--- ENTRIES SUPPLIED ---

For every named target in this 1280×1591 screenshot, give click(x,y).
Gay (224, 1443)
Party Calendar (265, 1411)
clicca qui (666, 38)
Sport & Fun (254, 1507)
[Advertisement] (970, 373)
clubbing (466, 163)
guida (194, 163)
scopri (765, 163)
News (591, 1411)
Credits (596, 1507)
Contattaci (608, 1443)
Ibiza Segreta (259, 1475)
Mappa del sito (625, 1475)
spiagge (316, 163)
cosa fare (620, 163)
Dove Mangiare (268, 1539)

---

Output the records exactly.

For every named target in this 1280×1591 screenshot, give click(x,y).
Gay (224, 1443)
Party Calendar (265, 1411)
clicca qui (666, 38)
Sport & Fun (254, 1507)
[Advertisement] (970, 373)
clubbing (466, 163)
guida (194, 163)
scopri (765, 163)
News (591, 1411)
Credits (596, 1507)
Contattaci (608, 1443)
Ibiza Segreta (259, 1475)
Mappa del sito (625, 1475)
spiagge (316, 163)
cosa fare (620, 163)
Dove Mangiare (268, 1539)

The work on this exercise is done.